# Data under study
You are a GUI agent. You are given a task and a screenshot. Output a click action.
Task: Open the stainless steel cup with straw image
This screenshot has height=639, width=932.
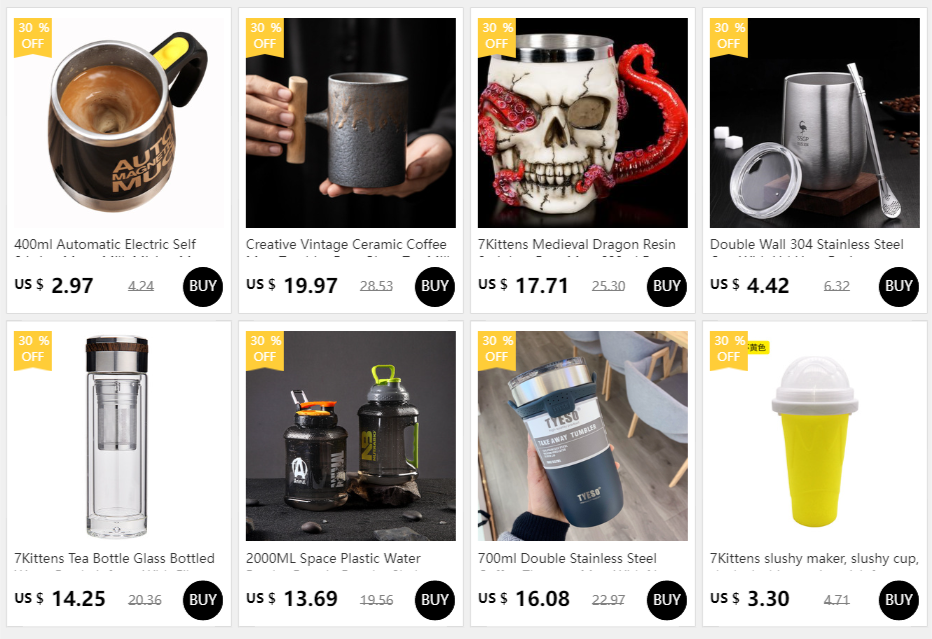click(814, 123)
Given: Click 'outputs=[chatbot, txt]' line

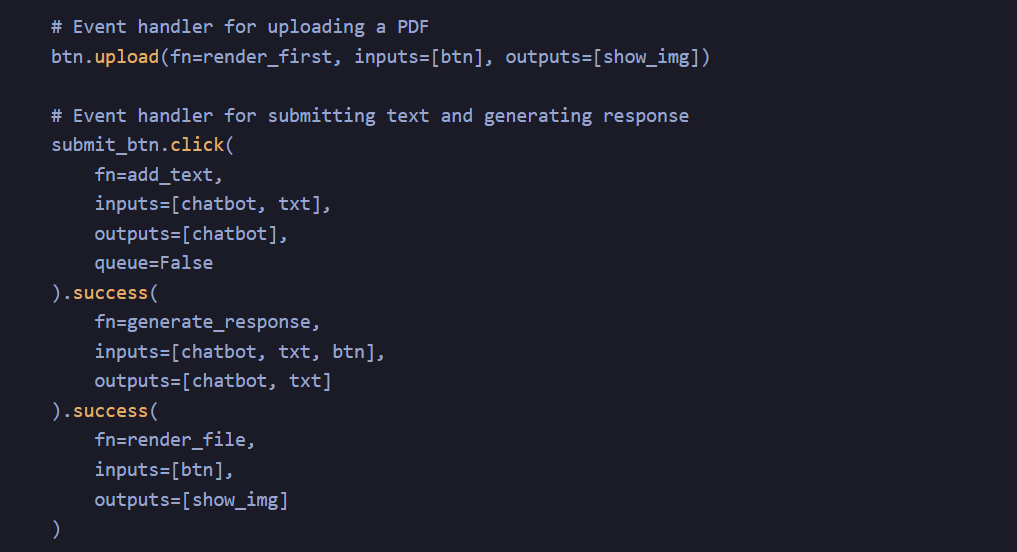Looking at the screenshot, I should tap(213, 381).
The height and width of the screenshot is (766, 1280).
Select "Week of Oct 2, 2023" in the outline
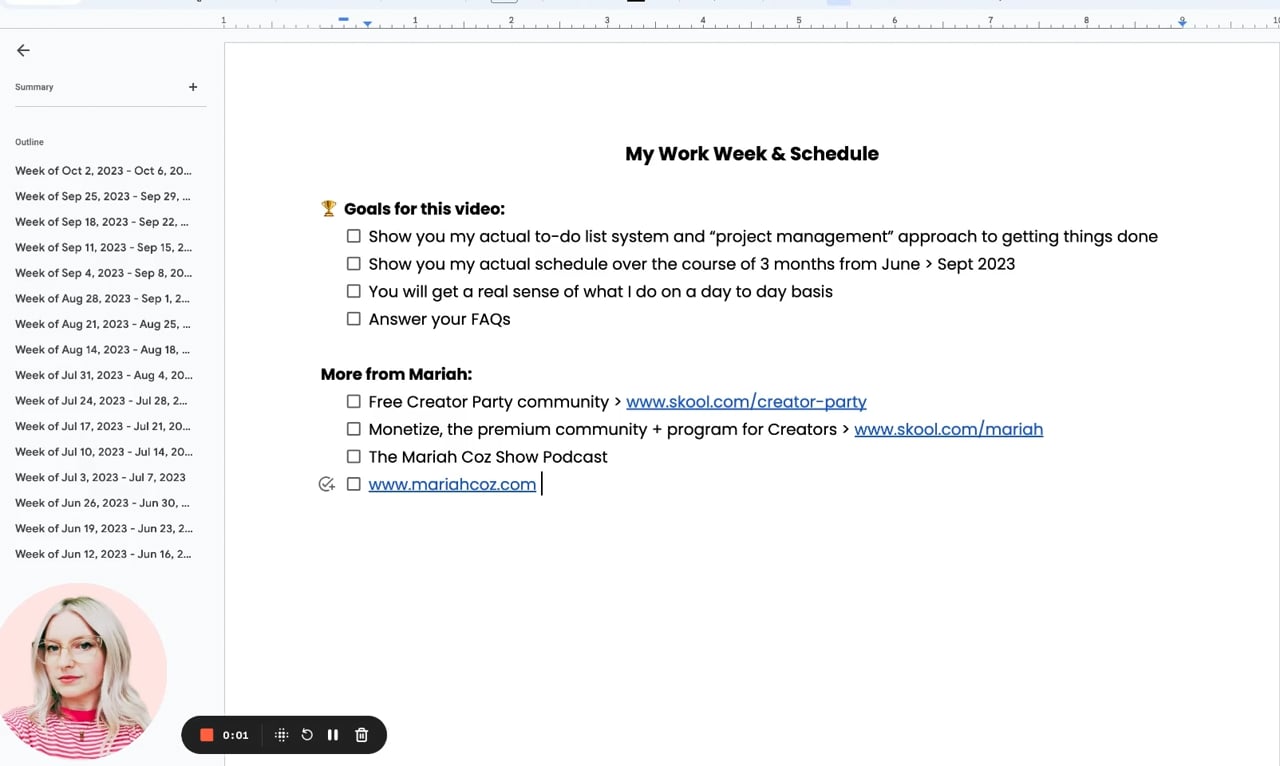(x=103, y=170)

# Directions for this task
Go through the material above and retype every line exactly, without the images.

# Completed exercise
You are a GUI agent. You are given a task and a screenshot. Output a click action.
Task: Open the stainless steel cup with straw image
This screenshot has height=639, width=932.
click(814, 123)
Given: Click 'outputs=[chatbot, txt]' line

Looking at the screenshot, I should tap(213, 381).
The height and width of the screenshot is (766, 1280).
Select "Week of Oct 2, 2023" in the outline
(x=103, y=170)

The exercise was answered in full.